Arizona to Become Top Five Technology-Driven U.S. Economy

TUCSON, ARIZONA – March 3, 2016 – A new report lays out a plan for propelling Arizona into a top-five U.S. destination for bioscience and technology-driven industries, bringing to $600 million total venture capital invested in local companies by 2025. The effort is key to growing new jobs in the state. Citing access to risk capital as essential to building the state’s innovation and technology economy, The Arizona Bioscience Board (ABB) released a comprehensive report, Risk Capital in Arizona: Observations and Recommendations to Accelerate the Growth of the State’s Innovation Economy, assessing the state’s competitiveness against other markets and providing recommendations and quantifiable goals. Nationally 70 percent of venture capital is disproportionately invested – and 75 percent managed by firms – located in California, Massachusetts and New York. In the California Bay Area, with just over 1 percent of the U.S. population, firms receive more than a third of total venture capital invested in all American companies. The ABB wants to tap into that growth. In the analysis of Arizona’s current risk capital environment, the report lists the following strengths for increasing the flow of venture capital here:

  • Arizona has two of the top 20 angel investor groups in the U.S., Desert Angels in Tucson and the Arizona Technology Investor Forum in Phoenix.
  • The Arizona Commerce Authority’s Arizona Innovation Challenge invests $3 million annually in early stage companies, more than any other state-sponsored
    business plan competition.
  • Arizona’s research universities, government agencies, technology industry groups and philanthropic sector actively collaborate on innovation “ecosystem-
    building” efforts.
  • Arizona is home to more than 30 business incubators

The two largest research universities, Arizona State University and the University of Arizona, have new commercialization initiatives with experienced and effective leaders. From 2011 to 2014, the rate of venture capital investments in Arizona companies was approximately 30 percent of the per capita national average. The ABB report creates a goal of increasing the annual rate of venture capital investment in Arizona companies to meet or exceed the per capita national average, a 300 to 400 percent increase, by 2025. “The biggest challenge for these new companies is acquiring risk capital, necessary to move from start-up to the growth stage. That is critical for their success. We have the innovation here in Arizona and proximity to a world-class technology hub right next door in San Francisco,” said Mara Aspinall, co-chair of the ABB. “With this report, we have a solid blueprint for Arizonans to work together across all sectors of business, education and government to build a top-level technology-based economy.
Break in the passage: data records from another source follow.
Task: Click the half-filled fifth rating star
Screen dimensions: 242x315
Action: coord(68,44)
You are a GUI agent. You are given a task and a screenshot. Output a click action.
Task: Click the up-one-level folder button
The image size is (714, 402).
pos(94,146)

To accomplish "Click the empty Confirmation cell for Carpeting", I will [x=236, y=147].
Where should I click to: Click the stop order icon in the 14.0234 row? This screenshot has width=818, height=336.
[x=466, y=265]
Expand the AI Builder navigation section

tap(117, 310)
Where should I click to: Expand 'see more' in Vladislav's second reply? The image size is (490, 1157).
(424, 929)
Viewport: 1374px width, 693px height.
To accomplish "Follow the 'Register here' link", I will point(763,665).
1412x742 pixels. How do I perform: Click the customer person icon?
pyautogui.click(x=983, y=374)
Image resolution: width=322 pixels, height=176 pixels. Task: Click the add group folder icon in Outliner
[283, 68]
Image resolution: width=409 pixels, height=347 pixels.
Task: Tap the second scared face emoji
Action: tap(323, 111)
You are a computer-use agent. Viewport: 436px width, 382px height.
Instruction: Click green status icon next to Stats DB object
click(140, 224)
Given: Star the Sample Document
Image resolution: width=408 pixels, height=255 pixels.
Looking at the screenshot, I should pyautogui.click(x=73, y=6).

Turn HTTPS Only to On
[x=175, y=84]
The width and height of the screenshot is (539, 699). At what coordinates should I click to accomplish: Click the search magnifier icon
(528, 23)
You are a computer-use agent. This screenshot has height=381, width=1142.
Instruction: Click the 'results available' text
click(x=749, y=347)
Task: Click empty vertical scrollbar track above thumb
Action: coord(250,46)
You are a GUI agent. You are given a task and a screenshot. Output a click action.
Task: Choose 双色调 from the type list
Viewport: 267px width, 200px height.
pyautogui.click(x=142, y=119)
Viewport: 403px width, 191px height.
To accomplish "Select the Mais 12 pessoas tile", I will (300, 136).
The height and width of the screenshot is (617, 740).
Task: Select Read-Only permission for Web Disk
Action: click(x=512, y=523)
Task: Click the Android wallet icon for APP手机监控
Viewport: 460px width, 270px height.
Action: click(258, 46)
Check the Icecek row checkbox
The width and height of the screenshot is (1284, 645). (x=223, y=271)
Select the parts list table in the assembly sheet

That will mean more jobs and stronger communities across the whole state.” They include:

  • CELEBRATE THE ANGELS – Celebrate the state’s existing highly acclaimed investor groups and cultivate new investors here among affluent executives who retire to Arizona
  • Support Arizona Universities’ technology transfer efforts – Build systems such as grant matching programs, university-centric seed investment funds, state business competitions and regional accelerators
  • Host technology and investor events – Take advantage and tie into Arizona’s track record of creating memorable experiences for visitors and showcase the state’s innovation assets and high-potential companies
  • Connect Arizona companies with investment epicenters – Aggressively support homegrown companies to attract venture capital where it is managed, particularly taking advantage of the Bay Area but also connect with East Coast hubs
  • Build a pipeline of investor-ready companies – Continually develop this pool, but also create venture facilitation models for next-stage companies within five years of inception
  • Encourage equity participation from public investing entities – Educate state investment vehicles on the opportunities and challenges for investing in early stage companies
  • Develop Arizona’s venture capital industry – Grow local firms capable of leading syndicated deals with institutional venture capital funds and encourage national firms to create regional offices in the state through education on Arizona’s advantages
  • Create a unified voice for Arizona’s capital formation policy – Aggregate industry groups, universities, angel investors and state government leaders into a unified voice

“Arizona has significant leverageable assets, but we are not the only state looking outside our borders hoping to facilitate increased access to capital for our innovators,” said Ron Shoopman, ABB co-chair, “Technology-driven companies are the future. Improving Arizona’s competitiveness for private investment is an urgent priority for the region’s stakeholders, and this report provides a comprehensive map to get us there.”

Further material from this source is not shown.